Onde Terminam os Mapas e Começa o Território

A reflexão na Roda de Conversas da Software Zen nesta última semana foi fundo na distinção entre problemas e paradoxos. A conversa que se seguiu não foi sobre encontrar respostas, mas sobre aprender a habitar perguntas melhores.
A semente foi plantada com as próprias palavras do físico e filósofo David Bohm. Elas nos ofereceram a lente para a reflexão:
“Enquanto um paradoxo for tratado como um problema, ele jamais poderá se dissolver. Se a mente tratasse os paradoxos como se fossem problemas reais, ficaria sempre prisioneira deles, pois os paradoxos não tem solução. Cada solução que surgisse seria considerada inadequada e só levaria a novas questões ainda mais confusas. A confusão entre problema e paradoxo existe em todos os planos da sociedade, do individual ao global.”
- David Bohm
Essas palavras nos atingiram com a força de uma verdade sentida, mas nunca antes articulada com tanta precisão. A clareza de que nossa tendência de tratar um paradoxo — uma tensão inerente da qual fazemos parte — como um problema — algo externo a ser eliminado — é a fonte primária de nosso esgotamento. A partir daí, exemplos surgiram naturalmente: a tensão entre conservar o que funciona e criar o novo; como podemos dar autonomia total à equipe e, ao mesmo tempo, sermos os responsáveis finais pelos resultados? Como podemos fomentar a inovação, que exige tempo e aceitação do erro, enquanto a pressão por entregas de curto prazo nunca cessa? Como podemos estar presentes para nossa equipe quando nossa própria carga de trabalho nos empurra para o isolamento?
Foi quando analisamos a dinâmica de uma organização em crise que a anatomia do paradoxo se revelou. De um lado, o "Pólo A" clama por ação imediata. Do outro, o "Pólo B" pede cautela. O que descobrimos, ao olhar mais fundo, foi que esses pólos opostos são dois lados da mesma moeda: a ilusão de controle.
O Pólo A acredita que pode controlar o futuro através de um plano de ação; o Pólo B acredita que pode controlar o futuro evitando o risco por meio da análise. Ambos estão presos no mesmo eixo, debatendo sobre o tipo de controle que possuem, cegos para a realidade do território: na complexidade, o controle é uma miragem.
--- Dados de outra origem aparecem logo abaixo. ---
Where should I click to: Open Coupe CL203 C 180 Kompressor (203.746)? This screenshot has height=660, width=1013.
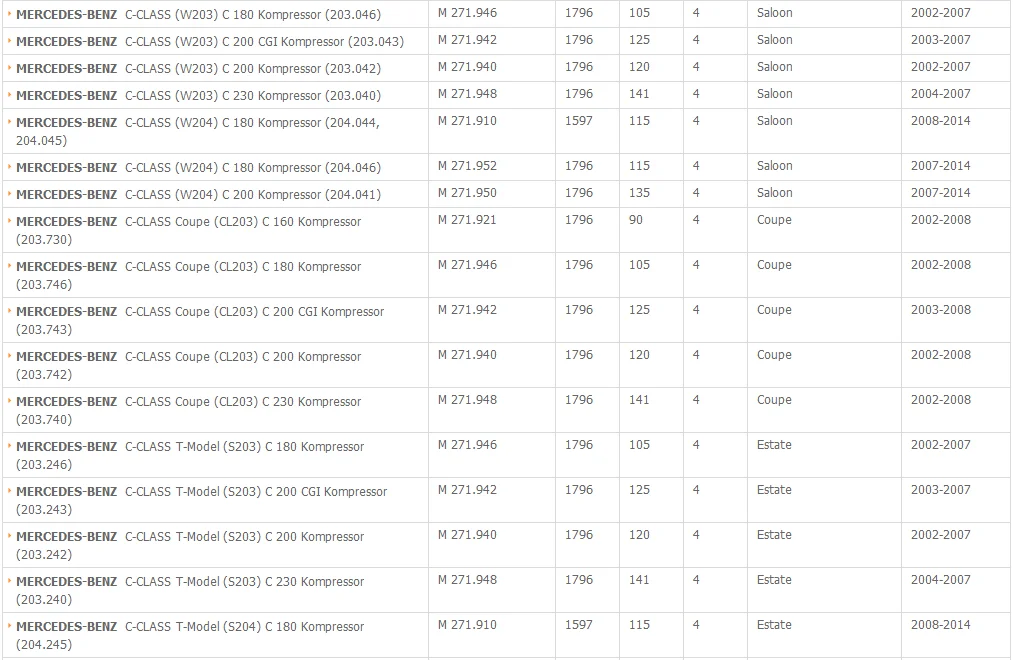(189, 275)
Essa polarização externa, como um espelho, é um reflexo fractal de uma disputa que ocorre dentro de cada um de nós. A mente se divide, o ego escolhe um lado baseado em medos e desejos, e então constrói racionalizações para justificar sua posição. Ficamos tão apegados aos nossos mapas — nossas opiniões, dados e estratégias — que esquecemos que o verdadeiro desafio não é escolher o melhor mapa, mas aprender a atravessar o território desconhecido.
A grande virada na nossa conversa foi a compreensão de que, em um contexto de alta incerteza, a tentativa de administrar o futuro para evitar o indesejado é exatamente o que nos leva àquilo que não queremos. A saída, portanto, não está em uma decisão "certa", mas em uma mudança fundamental de postura: da busca por controle sobre o futuro para o cultivo da confiança no futuro.
Isso nos levou a uma questão ainda mais profunda: "Como aprimorar um sistema macro se toda ação está no micro, que por sua vez está preso no macro?". A resposta que emergiu foi igualmente fractal. Se o sistema externo é um reflexo de incontáveis estados internos, a intervenção mais potente pode não estar em tentar mudar o sistema "lá fora”, mas trabalhar no único ponto onde temos agência real: nosso próprio estado interior. Como nos ensina a Teoria U, "o sucesso de uma intervenção depende do estado interior do interventor".
Ao invés de tentar convencer os outros, criamos um campo gravitacional através do nosso próprio discernimento e serenidade. Deixamos de ser solucionadores de problemas para nos tornarmos "observadores curiosos" que aprendem com os acontecimentos. Não se trata de uma reclusão passiva, mas de um engajamento ativo com o mundo a partir de um centro de calma, inspirando pelo exemplo e não pela força. Aprendemos que a mudança no todo começa com a integridade da parte.
Sua Vez de Refletir
Ao observar o paradoxo mais desgastante em sua vida, que mapa interno — que crença sobre controle — você está defendendo, em vez de simplesmente viver o presente vivo da travessia do território?